Your instructions: Copy out the items from the line containing "Viewport: 886px width, 616px" through the last item, putting "Display resolution" wherever "Image resolution" occurs and leaving everything else unchanged.

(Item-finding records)
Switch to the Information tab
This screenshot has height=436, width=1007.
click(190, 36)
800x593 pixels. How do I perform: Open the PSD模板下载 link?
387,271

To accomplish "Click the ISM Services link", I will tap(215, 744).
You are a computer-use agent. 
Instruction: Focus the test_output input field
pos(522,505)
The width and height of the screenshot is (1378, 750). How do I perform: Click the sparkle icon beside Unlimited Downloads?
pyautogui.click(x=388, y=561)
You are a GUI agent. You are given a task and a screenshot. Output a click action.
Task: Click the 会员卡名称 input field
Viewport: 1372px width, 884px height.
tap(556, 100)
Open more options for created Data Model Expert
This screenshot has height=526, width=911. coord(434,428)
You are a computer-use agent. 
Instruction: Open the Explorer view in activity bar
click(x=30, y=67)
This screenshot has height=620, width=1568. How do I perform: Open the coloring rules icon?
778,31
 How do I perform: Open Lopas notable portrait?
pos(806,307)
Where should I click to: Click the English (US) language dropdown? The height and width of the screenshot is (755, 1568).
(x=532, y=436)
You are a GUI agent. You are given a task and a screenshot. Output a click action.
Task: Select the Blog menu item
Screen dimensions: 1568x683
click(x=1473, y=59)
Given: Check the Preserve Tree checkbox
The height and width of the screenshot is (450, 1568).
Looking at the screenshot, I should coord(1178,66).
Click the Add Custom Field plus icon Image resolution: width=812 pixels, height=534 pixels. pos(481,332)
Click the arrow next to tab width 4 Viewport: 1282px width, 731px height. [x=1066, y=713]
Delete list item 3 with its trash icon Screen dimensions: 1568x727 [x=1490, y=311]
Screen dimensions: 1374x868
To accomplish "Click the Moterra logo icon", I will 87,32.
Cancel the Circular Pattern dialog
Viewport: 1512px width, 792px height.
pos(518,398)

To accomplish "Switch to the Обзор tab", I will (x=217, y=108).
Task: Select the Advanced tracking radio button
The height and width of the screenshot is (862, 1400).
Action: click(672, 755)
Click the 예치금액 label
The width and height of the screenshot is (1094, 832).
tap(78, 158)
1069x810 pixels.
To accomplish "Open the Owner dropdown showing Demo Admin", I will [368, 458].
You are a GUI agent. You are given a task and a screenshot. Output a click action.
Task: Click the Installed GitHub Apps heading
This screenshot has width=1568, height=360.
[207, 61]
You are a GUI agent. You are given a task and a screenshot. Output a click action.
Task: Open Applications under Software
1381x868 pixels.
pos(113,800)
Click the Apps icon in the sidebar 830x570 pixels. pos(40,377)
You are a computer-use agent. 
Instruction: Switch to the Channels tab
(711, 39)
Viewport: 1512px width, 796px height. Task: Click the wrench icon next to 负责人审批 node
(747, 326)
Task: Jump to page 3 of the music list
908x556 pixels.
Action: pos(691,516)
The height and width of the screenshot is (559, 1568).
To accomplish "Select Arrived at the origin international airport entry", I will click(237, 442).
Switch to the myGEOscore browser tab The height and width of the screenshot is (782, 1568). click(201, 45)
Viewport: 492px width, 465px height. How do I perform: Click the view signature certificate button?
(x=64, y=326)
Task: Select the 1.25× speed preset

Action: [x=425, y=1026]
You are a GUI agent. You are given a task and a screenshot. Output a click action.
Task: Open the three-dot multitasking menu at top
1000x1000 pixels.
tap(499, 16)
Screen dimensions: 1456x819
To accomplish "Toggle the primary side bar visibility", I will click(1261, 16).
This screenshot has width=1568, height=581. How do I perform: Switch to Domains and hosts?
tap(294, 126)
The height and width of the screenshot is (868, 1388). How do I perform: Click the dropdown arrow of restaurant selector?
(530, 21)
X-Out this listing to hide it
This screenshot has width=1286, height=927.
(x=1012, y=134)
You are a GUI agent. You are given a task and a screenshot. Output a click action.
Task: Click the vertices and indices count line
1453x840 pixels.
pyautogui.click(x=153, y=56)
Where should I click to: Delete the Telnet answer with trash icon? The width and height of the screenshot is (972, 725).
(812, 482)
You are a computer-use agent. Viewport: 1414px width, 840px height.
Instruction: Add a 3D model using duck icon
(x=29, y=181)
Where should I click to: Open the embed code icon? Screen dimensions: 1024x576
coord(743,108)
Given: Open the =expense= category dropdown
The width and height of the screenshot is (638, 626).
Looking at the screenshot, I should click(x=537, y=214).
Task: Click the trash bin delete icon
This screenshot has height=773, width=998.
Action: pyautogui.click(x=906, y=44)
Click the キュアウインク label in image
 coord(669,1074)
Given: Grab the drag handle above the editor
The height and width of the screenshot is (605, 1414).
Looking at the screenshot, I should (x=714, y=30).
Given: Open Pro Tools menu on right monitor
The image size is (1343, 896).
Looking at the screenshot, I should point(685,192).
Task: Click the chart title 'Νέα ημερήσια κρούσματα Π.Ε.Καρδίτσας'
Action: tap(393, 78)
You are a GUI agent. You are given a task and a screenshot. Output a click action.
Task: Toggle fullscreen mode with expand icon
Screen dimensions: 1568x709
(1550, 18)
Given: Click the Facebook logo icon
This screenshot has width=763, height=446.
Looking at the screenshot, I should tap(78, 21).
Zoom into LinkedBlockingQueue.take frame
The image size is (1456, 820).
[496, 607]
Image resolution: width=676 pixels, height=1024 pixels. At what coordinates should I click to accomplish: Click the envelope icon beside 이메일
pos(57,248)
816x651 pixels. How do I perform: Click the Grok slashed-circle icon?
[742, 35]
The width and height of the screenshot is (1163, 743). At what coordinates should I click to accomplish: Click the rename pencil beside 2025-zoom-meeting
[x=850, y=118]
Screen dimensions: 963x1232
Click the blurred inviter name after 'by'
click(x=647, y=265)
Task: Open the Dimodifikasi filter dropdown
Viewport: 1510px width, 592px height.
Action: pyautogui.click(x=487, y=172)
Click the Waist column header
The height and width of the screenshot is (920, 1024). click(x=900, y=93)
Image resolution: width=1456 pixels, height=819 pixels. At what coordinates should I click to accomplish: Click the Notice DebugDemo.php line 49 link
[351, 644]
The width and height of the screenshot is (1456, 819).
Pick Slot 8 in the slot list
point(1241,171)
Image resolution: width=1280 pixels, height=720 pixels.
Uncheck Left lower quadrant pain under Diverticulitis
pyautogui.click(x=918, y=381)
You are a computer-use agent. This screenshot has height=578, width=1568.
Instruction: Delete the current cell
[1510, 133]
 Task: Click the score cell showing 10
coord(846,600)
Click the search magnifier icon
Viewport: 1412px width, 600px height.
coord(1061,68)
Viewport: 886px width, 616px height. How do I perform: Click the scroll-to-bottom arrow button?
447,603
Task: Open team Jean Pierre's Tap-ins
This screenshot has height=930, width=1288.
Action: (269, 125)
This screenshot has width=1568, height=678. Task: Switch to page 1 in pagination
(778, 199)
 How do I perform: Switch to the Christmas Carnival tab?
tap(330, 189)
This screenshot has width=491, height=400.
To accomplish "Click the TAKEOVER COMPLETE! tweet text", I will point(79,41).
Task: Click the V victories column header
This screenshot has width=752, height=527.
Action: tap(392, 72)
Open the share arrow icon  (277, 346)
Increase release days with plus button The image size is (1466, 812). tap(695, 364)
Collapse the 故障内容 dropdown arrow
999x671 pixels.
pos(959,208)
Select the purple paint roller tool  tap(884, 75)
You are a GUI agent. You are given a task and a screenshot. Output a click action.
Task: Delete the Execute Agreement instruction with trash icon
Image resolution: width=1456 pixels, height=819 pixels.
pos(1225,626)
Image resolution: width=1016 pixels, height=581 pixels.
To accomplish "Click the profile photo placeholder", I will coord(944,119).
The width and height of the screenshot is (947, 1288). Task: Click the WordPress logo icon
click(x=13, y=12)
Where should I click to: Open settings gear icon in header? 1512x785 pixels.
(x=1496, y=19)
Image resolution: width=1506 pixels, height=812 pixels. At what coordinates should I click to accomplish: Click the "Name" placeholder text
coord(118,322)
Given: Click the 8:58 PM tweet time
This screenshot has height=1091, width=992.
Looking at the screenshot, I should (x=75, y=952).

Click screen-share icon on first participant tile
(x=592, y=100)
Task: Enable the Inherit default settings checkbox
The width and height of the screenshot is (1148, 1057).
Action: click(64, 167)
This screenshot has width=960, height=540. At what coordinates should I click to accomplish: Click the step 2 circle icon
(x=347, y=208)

Solved exercise:
Viewport: 886px width, 616px height. How do I perform: Click the scroll-to-bottom arrow button?
447,603
Task: Open team Jean Pierre's Tap-ins
This screenshot has height=930, width=1288.
Action: (269, 125)
This screenshot has width=1568, height=678. Task: Switch to page 1 in pagination
(778, 199)
 How do I perform: Switch to the Christmas Carnival tab?
tap(330, 189)
This screenshot has width=491, height=400.
To accomplish "Click the TAKEOVER COMPLETE! tweet text", I will point(79,41).
Task: Click the V victories column header
This screenshot has width=752, height=527.
Action: tap(392, 72)
Open the share arrow icon  (277, 346)
Increase release days with plus button The image size is (1466, 812). tap(695, 364)
Collapse the 故障内容 dropdown arrow
999x671 pixels.
pos(959,208)
Select the purple paint roller tool  tap(884, 75)
You are a GUI agent. You are given a task and a screenshot. Output a click action.
Task: Delete the Execute Agreement instruction with trash icon
Display resolution: width=1456 pixels, height=819 pixels.
pos(1225,626)
Display resolution: width=1016 pixels, height=581 pixels.
To accomplish "Click the profile photo placeholder", I will coord(944,119).
The width and height of the screenshot is (947, 1288). Task: Click the WordPress logo icon
click(x=13, y=12)
Where should I click to: Open settings gear icon in header? 1512x785 pixels.
(x=1496, y=19)
Display resolution: width=1506 pixels, height=812 pixels. At what coordinates should I click to accomplish: Click the "Name" placeholder text
coord(118,322)
Given: Click the 8:58 PM tweet time
This screenshot has height=1091, width=992.
Looking at the screenshot, I should (x=75, y=952).

Click screen-share icon on first participant tile
(x=592, y=100)
Task: Enable the Inherit default settings checkbox
The width and height of the screenshot is (1148, 1057).
Action: click(64, 167)
This screenshot has width=960, height=540. At what coordinates should I click to accomplish: Click the step 2 circle icon
(x=347, y=208)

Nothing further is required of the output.